Malaria—should we abandon insecticide-treated bednets?
In Africa, some malaria-carrying mosquitoes have found ways to survive exposure to insecticides. This means that bednets treated with these chemicals may become less effective at preventing malaria. A new study we've published in PNAS shows that although these resistant mosquitoes don't die immediately on contact with insecticide-treated bednets, their risk of death in the days and weeks following contact is greatly increased. As a result, the opportunity for these mosquitoes to transmit malaria to a human drops by two-thirds.
There were over 200m cases of malaria in 2015, causing more than 400,000 deaths, mostly in Africa. While these numbers are still shockingly high, since 2000, the rates of malaria have been decreasing dramatically, largely due to the widespread use of insecticide-treated bednets.
Such bednets help control malaria in two different ways: by providing a physical barrier between the human and the disease infected mosquito; or by turning the person sleeping under the bednet into a deadly mosquito trap, where the mosquito is lured towards the scent of the sleeper. The mosquito then flies into a wall of insecticide that not only stops it from biting but kills it too. So impregnating bednets with insecticide has been very useful for controlling malaria mosquito populations.
The problem with the widespread use of insecticide-treated bednets is that many mosquitoes have now become highly resistant to these chemicals. Insecticides are designed to kill mosquitoes immediately on contact, so when more than 10% of them are still alive in the day following exposure we know they are getting resistant to insecticides.
To worsen the problem, there is only one type of insecticide that can be safely used to treat bednets. So when mosquitoes become fully resistant, we could enter an era where our primary weapon against malaria can no longer be used and the public health gains achieved so far reversed.
Thinking beyond 24 hours
While the spread of insecticide resistance is of great concern, our results indicate that by classifying mosquitoes as resistant only on the basis of mosquito survival in the 24 hours following exposure, we are overseeing important long-term costs arising from exposure to insecticides.

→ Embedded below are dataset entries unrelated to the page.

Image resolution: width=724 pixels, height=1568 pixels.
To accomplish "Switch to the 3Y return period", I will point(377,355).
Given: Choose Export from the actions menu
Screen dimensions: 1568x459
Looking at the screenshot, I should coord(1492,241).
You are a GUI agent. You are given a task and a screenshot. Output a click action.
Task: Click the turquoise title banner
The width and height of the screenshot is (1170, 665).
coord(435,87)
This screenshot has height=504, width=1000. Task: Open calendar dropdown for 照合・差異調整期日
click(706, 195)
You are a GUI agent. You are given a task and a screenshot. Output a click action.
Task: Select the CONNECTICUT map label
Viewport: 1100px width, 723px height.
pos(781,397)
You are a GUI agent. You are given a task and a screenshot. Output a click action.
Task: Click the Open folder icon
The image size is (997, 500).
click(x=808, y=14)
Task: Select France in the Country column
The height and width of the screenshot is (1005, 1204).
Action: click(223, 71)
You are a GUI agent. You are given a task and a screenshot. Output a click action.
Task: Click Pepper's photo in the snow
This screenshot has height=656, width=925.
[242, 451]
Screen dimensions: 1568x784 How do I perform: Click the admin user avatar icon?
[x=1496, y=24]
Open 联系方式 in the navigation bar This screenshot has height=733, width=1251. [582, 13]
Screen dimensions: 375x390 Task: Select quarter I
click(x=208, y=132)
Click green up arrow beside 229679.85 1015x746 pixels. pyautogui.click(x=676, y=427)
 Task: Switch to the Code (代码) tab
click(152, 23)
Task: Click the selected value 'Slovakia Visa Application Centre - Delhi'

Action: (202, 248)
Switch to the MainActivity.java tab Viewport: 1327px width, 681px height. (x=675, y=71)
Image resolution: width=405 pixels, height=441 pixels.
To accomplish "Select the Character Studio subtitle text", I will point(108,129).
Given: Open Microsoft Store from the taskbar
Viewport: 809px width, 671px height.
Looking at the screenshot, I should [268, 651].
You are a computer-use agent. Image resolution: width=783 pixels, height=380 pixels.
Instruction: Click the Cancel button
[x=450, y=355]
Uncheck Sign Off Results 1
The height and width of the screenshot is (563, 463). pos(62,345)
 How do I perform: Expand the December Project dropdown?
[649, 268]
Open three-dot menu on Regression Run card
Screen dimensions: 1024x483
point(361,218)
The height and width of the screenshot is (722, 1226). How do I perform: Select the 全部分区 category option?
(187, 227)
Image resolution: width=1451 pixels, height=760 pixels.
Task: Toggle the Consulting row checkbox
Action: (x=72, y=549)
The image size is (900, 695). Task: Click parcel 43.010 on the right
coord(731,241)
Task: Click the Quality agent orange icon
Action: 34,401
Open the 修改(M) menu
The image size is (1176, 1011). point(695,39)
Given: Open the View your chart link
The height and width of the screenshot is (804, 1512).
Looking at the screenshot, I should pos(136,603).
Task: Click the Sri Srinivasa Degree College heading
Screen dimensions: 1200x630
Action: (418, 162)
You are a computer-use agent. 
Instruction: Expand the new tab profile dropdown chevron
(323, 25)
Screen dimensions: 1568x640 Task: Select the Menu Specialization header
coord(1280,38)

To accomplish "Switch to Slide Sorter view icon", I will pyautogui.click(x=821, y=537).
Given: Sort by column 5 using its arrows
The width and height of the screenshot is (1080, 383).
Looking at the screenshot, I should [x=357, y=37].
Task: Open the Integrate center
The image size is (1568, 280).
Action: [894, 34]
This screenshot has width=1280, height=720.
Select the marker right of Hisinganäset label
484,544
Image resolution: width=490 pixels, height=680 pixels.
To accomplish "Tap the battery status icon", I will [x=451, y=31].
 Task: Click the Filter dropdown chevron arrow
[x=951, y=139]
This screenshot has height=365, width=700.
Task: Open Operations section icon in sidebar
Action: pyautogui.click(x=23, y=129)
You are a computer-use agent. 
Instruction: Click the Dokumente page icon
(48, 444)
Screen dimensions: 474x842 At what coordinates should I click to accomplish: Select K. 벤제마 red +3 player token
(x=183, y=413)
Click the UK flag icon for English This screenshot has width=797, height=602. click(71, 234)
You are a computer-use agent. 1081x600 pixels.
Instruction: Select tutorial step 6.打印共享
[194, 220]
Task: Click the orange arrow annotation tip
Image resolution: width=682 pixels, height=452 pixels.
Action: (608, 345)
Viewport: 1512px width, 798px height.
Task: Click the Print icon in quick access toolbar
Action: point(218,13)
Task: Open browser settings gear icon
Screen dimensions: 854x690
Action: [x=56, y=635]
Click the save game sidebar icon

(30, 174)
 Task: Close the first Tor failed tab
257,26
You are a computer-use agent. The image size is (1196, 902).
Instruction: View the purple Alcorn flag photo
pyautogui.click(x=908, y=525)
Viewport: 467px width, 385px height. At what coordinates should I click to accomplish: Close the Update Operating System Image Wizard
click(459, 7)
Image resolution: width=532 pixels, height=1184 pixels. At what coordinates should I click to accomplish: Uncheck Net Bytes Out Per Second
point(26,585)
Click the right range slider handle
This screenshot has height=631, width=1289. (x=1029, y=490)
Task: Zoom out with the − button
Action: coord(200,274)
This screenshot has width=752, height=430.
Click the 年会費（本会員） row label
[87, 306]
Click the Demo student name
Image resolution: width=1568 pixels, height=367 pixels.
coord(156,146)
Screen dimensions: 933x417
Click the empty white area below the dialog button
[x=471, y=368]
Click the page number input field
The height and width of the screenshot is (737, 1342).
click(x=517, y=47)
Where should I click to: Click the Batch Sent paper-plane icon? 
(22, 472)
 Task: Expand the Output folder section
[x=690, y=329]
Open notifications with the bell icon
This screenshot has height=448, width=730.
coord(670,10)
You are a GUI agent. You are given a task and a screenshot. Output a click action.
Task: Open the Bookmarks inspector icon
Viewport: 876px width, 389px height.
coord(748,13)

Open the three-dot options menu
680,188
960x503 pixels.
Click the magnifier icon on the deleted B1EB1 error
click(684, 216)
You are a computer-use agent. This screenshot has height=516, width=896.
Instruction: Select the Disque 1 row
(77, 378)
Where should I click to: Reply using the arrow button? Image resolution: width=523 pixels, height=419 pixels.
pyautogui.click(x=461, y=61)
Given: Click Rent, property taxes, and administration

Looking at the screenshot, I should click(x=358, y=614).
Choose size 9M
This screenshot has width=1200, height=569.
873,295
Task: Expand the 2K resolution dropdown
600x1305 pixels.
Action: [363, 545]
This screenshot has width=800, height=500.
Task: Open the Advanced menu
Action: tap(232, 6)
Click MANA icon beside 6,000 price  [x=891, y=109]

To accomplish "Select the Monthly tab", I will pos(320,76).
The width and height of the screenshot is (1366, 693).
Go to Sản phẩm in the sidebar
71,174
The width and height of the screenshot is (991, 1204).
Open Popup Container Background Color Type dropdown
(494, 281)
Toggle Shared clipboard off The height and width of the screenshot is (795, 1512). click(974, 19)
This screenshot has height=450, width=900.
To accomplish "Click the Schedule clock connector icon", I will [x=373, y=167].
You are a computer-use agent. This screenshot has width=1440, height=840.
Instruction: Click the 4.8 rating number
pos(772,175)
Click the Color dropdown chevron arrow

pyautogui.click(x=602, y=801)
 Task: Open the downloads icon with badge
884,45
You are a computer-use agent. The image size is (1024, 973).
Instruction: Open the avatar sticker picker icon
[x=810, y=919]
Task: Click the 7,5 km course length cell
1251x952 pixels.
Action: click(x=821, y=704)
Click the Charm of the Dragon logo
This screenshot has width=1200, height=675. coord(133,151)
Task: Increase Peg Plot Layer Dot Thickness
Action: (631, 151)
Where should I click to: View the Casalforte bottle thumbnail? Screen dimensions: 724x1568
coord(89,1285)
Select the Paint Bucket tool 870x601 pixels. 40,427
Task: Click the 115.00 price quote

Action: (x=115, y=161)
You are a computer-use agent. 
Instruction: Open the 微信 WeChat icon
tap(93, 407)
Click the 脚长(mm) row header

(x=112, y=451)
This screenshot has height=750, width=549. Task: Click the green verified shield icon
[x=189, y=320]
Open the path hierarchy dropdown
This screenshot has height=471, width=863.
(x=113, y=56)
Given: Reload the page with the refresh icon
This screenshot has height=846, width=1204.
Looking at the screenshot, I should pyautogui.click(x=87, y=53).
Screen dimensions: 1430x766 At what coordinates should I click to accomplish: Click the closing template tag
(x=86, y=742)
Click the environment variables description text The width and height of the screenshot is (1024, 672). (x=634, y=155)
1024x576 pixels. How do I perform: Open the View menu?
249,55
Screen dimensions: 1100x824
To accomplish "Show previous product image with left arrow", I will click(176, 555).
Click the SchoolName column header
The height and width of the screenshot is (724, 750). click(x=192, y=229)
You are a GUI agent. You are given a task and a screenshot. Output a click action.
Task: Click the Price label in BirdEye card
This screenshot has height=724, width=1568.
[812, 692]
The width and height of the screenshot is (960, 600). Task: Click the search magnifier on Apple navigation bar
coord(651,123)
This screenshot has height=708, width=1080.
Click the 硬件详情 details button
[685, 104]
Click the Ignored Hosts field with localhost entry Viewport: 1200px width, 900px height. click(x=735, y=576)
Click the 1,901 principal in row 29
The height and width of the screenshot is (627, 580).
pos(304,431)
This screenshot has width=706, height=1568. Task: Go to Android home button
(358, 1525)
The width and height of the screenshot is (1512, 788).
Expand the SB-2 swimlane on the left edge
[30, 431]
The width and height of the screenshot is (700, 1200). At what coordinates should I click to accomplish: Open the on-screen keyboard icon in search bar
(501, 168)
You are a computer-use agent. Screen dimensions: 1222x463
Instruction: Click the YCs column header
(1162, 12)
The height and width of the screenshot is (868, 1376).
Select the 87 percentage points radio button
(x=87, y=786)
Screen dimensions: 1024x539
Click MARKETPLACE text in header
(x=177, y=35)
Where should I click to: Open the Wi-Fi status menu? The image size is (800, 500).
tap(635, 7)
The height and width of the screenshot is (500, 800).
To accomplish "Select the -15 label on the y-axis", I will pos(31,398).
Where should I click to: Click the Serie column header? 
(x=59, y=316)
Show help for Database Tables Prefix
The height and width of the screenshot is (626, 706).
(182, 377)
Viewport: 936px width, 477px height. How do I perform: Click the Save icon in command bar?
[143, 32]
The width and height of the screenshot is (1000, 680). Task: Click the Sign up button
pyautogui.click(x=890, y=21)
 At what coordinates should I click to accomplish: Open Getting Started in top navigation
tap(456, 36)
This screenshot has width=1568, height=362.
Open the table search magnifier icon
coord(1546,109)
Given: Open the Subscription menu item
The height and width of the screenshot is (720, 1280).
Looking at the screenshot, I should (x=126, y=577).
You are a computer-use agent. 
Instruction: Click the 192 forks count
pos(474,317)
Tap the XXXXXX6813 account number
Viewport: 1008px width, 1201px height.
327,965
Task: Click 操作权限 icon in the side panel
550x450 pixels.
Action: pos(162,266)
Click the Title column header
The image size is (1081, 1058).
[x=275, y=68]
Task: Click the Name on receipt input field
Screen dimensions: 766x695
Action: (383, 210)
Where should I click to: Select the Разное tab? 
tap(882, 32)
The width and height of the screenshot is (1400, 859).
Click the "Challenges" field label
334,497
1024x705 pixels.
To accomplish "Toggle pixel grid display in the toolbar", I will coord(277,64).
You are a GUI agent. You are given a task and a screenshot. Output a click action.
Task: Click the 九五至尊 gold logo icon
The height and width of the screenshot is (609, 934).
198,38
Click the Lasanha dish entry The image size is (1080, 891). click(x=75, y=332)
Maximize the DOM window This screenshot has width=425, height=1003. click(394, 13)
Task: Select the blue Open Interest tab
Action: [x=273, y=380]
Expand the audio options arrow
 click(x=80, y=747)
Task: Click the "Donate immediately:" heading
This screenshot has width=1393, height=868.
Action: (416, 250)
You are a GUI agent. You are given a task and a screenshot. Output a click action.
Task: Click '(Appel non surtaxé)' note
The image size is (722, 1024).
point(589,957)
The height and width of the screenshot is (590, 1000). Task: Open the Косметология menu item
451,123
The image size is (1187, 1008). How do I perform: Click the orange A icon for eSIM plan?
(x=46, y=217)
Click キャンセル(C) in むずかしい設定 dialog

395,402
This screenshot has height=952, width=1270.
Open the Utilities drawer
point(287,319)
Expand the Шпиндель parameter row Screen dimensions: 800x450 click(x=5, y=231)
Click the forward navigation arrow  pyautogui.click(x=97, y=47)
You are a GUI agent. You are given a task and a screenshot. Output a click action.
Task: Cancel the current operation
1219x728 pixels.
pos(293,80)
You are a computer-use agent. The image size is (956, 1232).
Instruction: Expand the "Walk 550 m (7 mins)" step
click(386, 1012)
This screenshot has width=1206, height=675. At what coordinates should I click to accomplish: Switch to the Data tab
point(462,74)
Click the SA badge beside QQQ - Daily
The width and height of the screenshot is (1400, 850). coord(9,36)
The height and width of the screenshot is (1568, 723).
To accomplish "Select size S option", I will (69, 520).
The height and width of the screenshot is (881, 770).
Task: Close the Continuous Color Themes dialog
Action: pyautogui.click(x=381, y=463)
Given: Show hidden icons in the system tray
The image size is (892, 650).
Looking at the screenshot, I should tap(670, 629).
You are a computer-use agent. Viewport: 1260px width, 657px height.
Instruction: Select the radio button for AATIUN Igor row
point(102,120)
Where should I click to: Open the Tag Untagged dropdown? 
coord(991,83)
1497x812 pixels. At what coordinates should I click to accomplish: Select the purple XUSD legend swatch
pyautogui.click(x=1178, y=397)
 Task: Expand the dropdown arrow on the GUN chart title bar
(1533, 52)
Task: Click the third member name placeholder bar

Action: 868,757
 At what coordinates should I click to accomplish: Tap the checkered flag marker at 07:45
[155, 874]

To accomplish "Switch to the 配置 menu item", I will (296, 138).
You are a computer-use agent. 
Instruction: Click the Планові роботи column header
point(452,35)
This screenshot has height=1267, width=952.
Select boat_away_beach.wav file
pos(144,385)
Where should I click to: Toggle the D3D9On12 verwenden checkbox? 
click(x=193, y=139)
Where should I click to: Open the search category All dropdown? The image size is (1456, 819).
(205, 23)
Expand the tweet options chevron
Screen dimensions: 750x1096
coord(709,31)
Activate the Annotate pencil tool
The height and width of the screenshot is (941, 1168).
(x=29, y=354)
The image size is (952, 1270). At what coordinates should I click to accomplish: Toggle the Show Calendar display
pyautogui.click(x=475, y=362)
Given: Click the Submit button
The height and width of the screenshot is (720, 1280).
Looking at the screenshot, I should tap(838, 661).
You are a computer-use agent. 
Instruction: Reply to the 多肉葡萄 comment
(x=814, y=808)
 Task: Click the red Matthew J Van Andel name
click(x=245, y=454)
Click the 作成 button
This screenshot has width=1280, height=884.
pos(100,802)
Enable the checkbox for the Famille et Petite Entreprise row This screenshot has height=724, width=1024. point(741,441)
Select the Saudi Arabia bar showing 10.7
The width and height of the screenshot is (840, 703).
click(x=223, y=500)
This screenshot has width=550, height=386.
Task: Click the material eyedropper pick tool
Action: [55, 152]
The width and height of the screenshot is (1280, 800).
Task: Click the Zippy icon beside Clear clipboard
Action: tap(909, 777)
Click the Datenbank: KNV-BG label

By rearing thousands of mosquitoes in the laboratory and exposing them to nets impregnated with insecticides we were able to closely monitor the longer-term fate of resistant mosquitoes that encounter an insecticide-treated bednet. We found that while they survive the first day, there were consistent reductions in their daily survival for the rest of their lives. Over the life time of the mosquito, these small but consistent reductions combine to reduce their lifespan by half.
The malaria parasites needs at least nine days to mature inside the mosquito before they can be passed onto a human, so these longer-term survival reductions could have a big impact on malaria transmission.
In total, we estimated that contact with a treated bednet can reduce the transmission potential of even highly resistant mosquitoes by two-thirds. This may explain why bednets appear to be effectively controlling malaria in areas of Africa where mosquito populations are highly resistant. So for now, it would be premature to abandon this strategy.
Unfortunately, we also found evidence that these longer-term impacts on mosquito survival may be temporary and could disappear as mosquitoes develop more intense levels of resistance. This is why there remains a huge urgency to find alternative methods to control malaria mosquitoes.
By making new insecticidal products - or finding alternative or other complementary solutions - we may be able to start killing these resistant mosquitoes again. As we wait for these developments, we should continue to use mosquito insecticide-treated bednets. Despite the rapid spread of insecticide resistance, they are still the most effective method to prevent malaria transmission.